An image of a large group of Irish pilgrims at an audience with Pope Pius XII (1876-1958) at Castel Gandolfo just outside Rome on 20 September 1953. The pilgrims are members of the Third Order of St. Francis, a religious fraternity of lay men and women attached to the Franciscan Friary on Merchants’ Quay in Dublin. Several Franciscan friars (Order of Friars Minor) can be seen in the image. The individual (with the spectacles) immediately to the right of Pius XII is William MacNeely (1889-1963), the Bishop of Raphoe from 1923 until 1963.
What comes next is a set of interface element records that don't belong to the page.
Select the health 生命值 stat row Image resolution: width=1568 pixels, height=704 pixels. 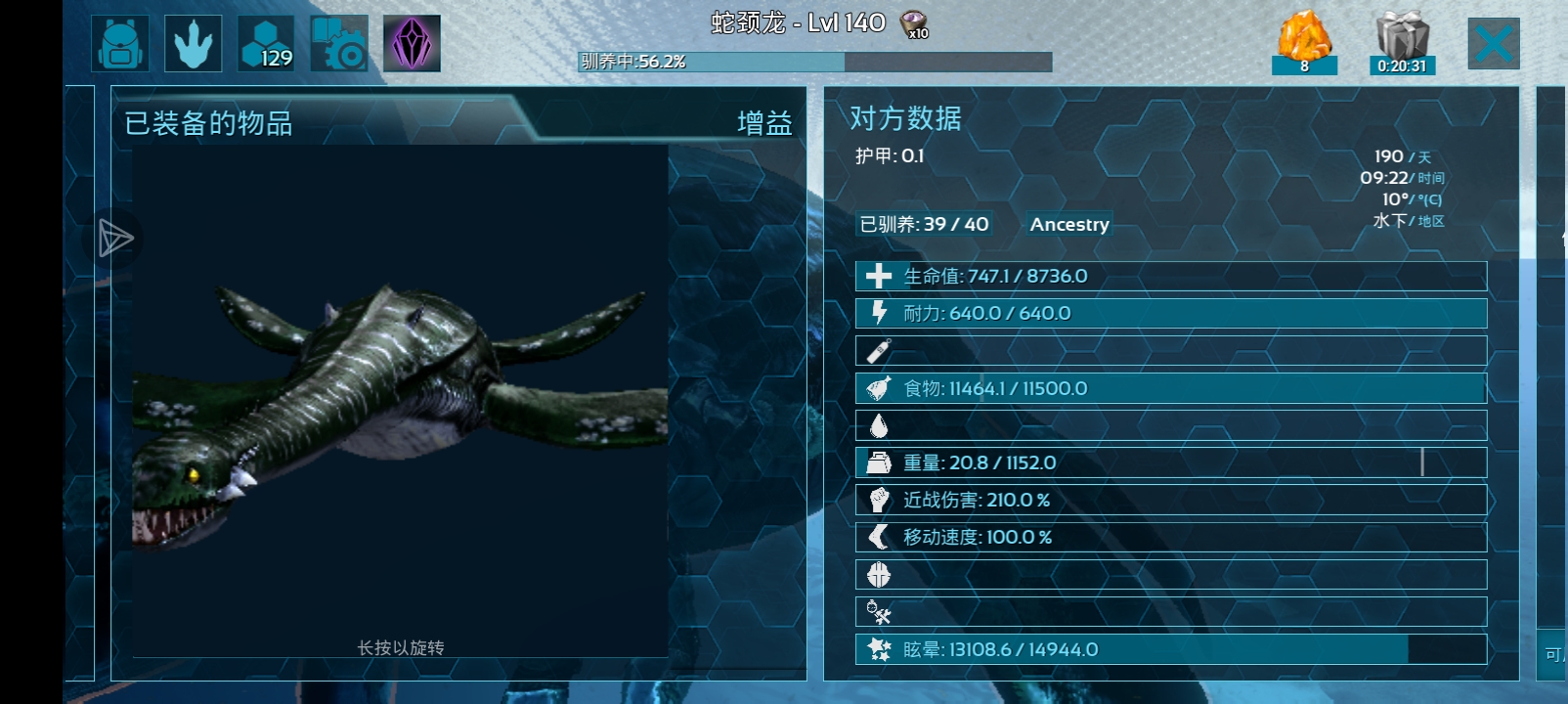(x=1170, y=276)
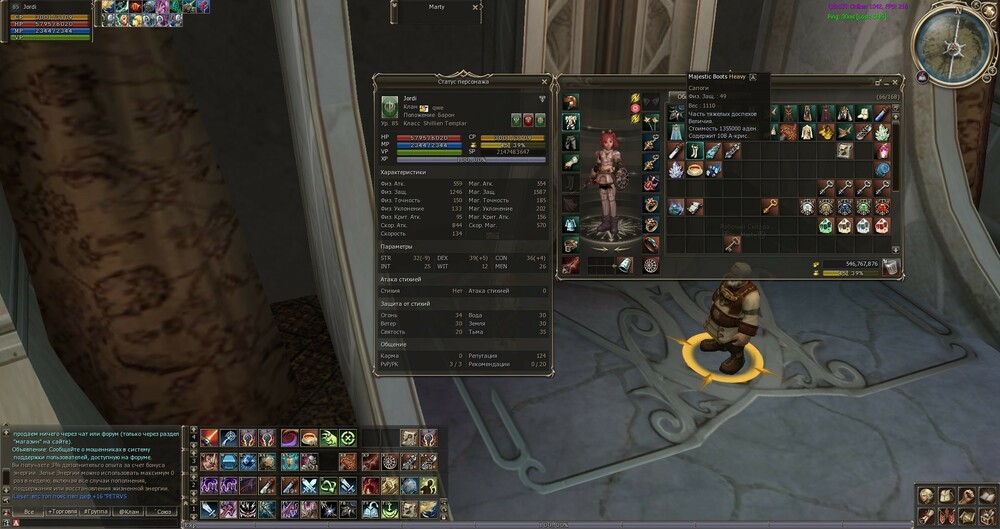The width and height of the screenshot is (1000, 529).
Task: Activate the red-purple swirl hotbar skill
Action: [x=289, y=438]
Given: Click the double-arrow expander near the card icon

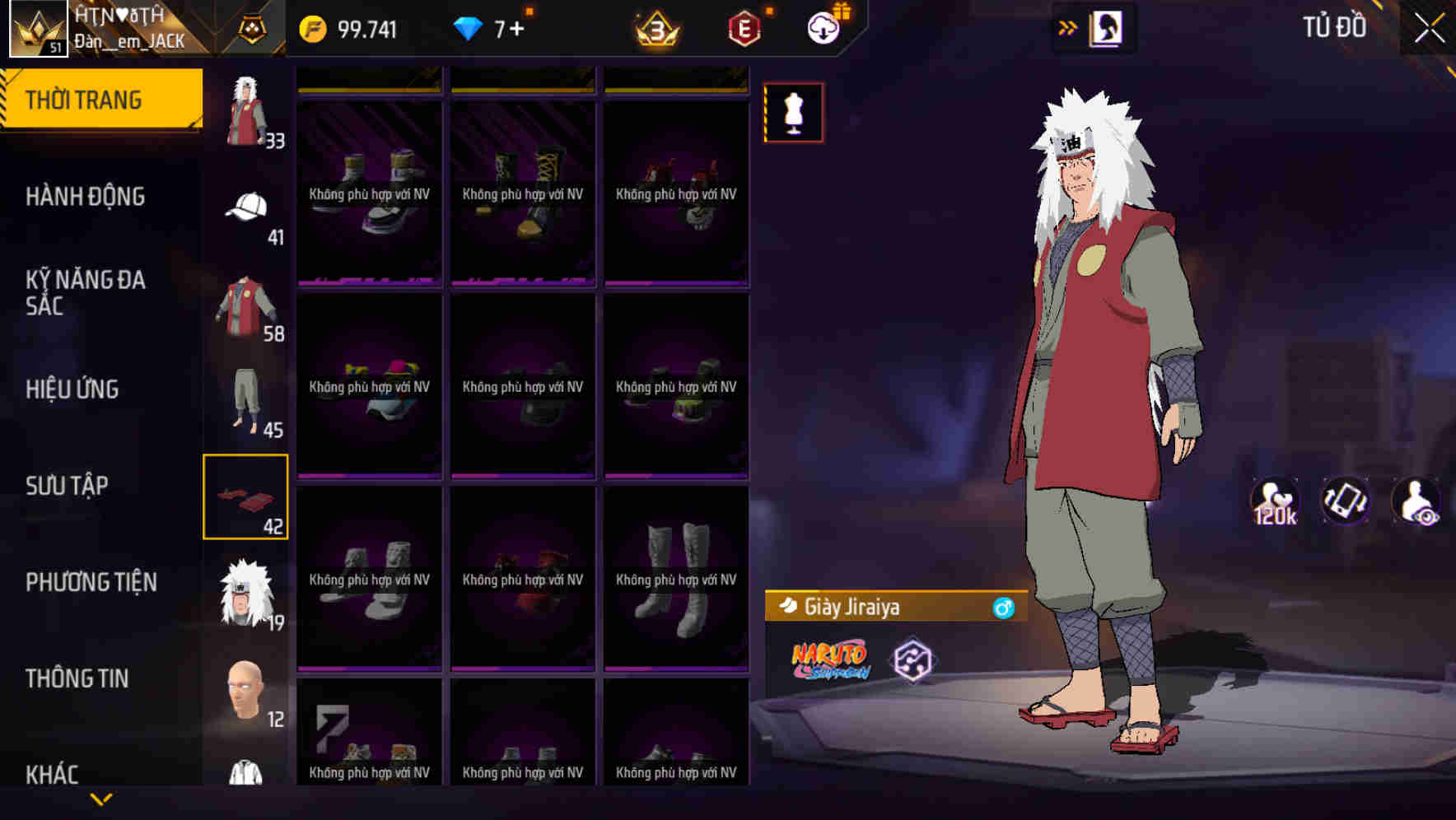Looking at the screenshot, I should pos(1069,26).
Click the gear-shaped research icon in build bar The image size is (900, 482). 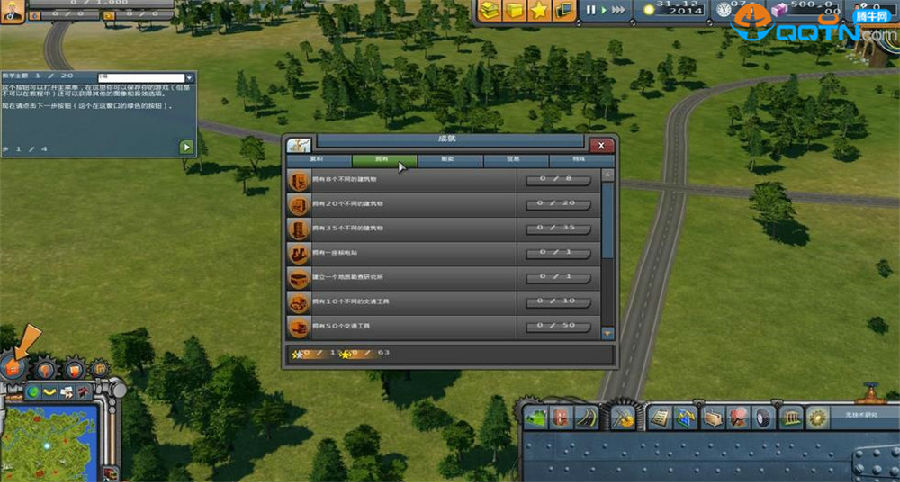(816, 415)

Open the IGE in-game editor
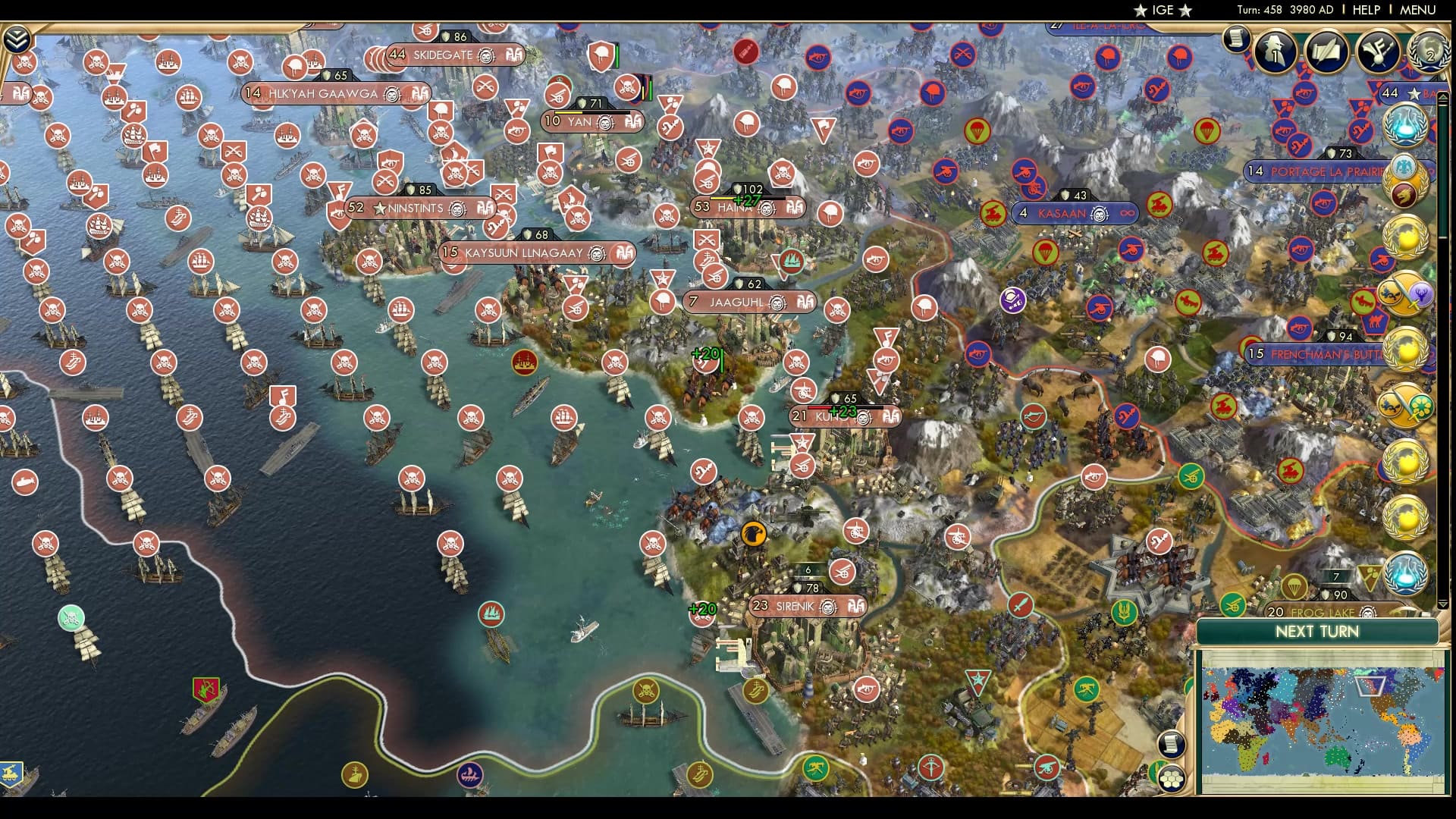pos(1163,10)
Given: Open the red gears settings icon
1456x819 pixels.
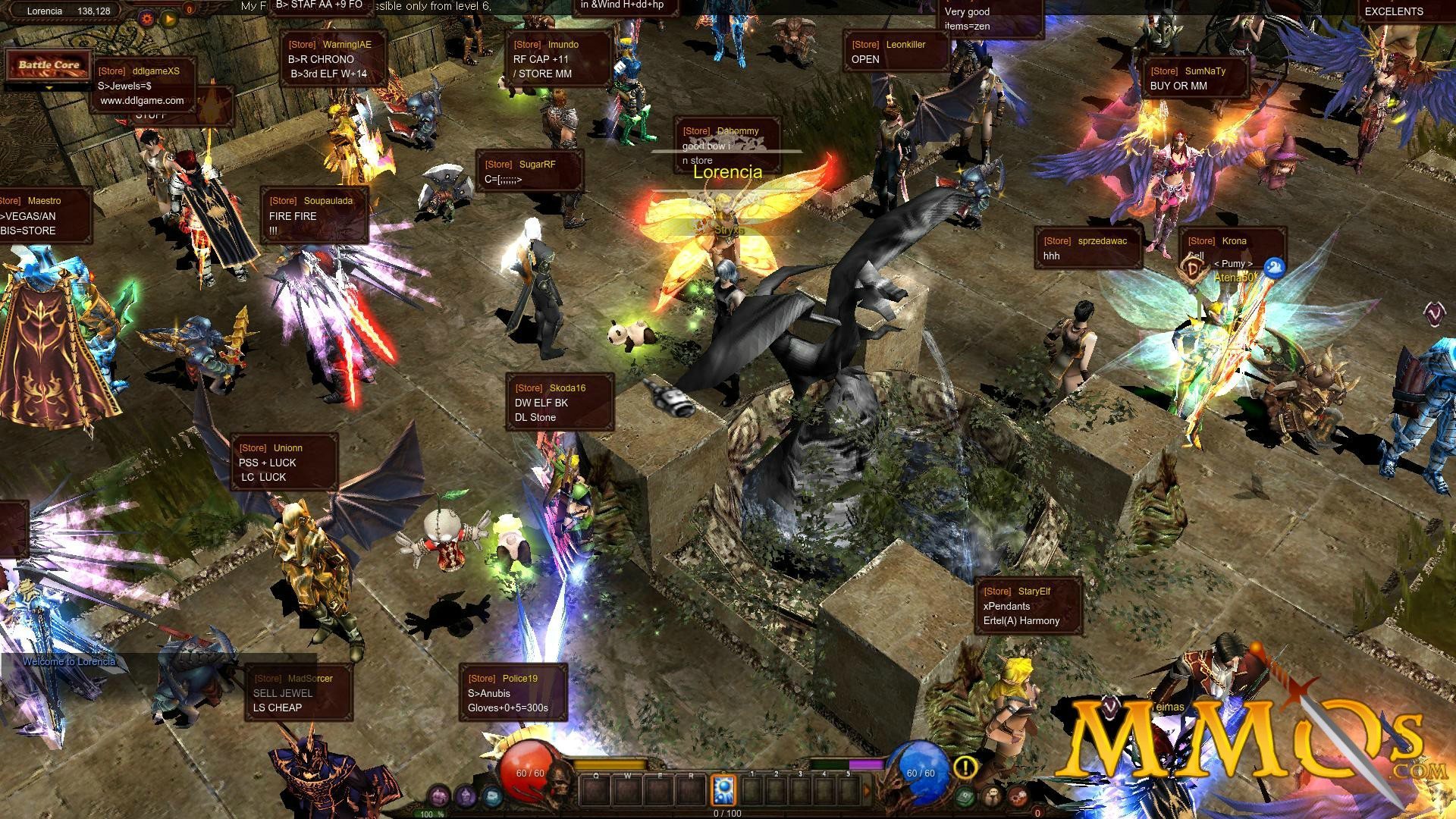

A passenger liner off the coast at Dún Laoghaire in County Dublin on 24 June 1932. A caption on the reverse of the image (credited to the Irish Army Air Corps) notes that ship’s arrival at the port was associated with the 31st International Eucharistic Congress (22-26 June 1932).
An image of a turf gatherer. A typescript caption on the reverse of the print reads ‘Turf: one seventh of Ireland is covered with turf, varying from one or two feet to twenty feet in depth’. The image is credited to Charles C. Fennell, Dundrum, County Dublin.
A view of the scenery around Mizen Head in County Cork, Ireland’s most south-westerly point, in about 1950. The building perched on the top of the cliff is Mizen Head Fog Signal Station built by the Commissioners of Irish Lights in 1906.